Exercise data.
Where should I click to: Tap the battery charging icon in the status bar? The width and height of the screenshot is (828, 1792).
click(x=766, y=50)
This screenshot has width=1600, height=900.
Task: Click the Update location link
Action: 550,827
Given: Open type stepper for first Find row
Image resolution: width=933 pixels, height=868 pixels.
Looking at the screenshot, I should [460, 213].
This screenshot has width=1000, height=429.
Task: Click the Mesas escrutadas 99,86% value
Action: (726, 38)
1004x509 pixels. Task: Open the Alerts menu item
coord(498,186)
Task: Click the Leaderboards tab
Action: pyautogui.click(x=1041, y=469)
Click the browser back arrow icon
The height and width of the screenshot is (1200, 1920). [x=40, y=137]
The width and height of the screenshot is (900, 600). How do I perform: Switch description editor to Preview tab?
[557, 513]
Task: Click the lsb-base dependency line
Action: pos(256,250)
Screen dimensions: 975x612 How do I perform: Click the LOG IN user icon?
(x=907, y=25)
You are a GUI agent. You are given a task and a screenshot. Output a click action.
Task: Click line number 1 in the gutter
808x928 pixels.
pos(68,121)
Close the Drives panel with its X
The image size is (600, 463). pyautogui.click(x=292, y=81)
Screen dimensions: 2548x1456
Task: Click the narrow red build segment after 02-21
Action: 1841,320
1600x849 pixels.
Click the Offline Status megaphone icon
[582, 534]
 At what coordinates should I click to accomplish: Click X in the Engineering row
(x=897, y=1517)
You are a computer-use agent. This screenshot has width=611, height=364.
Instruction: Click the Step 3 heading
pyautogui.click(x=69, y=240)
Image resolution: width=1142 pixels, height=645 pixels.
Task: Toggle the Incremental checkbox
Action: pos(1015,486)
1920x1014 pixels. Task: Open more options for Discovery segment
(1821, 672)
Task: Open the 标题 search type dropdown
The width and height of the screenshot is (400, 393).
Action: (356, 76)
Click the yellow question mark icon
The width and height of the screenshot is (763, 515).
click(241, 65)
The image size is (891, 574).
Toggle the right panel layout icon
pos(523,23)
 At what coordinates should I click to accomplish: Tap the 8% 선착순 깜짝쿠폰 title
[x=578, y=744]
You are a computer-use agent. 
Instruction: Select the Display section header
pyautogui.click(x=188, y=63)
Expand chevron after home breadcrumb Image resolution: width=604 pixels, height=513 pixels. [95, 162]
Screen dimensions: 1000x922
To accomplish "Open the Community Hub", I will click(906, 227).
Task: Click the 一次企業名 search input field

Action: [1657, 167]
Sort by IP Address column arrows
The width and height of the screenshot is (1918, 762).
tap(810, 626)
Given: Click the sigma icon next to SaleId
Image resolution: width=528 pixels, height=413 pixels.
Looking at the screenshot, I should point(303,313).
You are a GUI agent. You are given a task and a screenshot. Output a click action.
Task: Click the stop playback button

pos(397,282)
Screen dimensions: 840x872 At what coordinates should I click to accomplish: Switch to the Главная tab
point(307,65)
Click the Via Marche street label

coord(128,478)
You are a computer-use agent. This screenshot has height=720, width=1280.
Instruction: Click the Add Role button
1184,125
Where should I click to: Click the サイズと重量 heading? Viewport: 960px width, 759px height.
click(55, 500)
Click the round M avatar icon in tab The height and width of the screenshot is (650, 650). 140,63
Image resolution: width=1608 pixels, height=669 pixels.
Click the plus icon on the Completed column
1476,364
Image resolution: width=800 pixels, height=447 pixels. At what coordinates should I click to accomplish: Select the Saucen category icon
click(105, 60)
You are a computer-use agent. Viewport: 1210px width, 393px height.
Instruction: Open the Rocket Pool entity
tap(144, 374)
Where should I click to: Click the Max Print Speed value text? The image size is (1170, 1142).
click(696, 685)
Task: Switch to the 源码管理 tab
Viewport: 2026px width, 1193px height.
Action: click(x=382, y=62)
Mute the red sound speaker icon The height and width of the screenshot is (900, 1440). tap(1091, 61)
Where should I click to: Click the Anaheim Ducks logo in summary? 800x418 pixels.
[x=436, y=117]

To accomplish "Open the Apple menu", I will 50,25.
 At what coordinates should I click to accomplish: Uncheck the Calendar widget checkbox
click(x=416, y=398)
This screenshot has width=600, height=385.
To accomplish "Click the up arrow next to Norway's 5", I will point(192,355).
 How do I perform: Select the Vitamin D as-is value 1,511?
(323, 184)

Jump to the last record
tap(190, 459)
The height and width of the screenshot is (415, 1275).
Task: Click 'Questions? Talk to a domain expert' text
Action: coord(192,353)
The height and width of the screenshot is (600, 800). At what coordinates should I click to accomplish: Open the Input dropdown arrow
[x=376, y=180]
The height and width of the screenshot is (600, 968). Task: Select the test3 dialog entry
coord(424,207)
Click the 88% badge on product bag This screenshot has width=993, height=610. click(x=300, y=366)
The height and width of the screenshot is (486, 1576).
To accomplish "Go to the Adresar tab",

What this task involves. Only one number is wanted: how many lines in the records above contain the string "agent".

Result. 6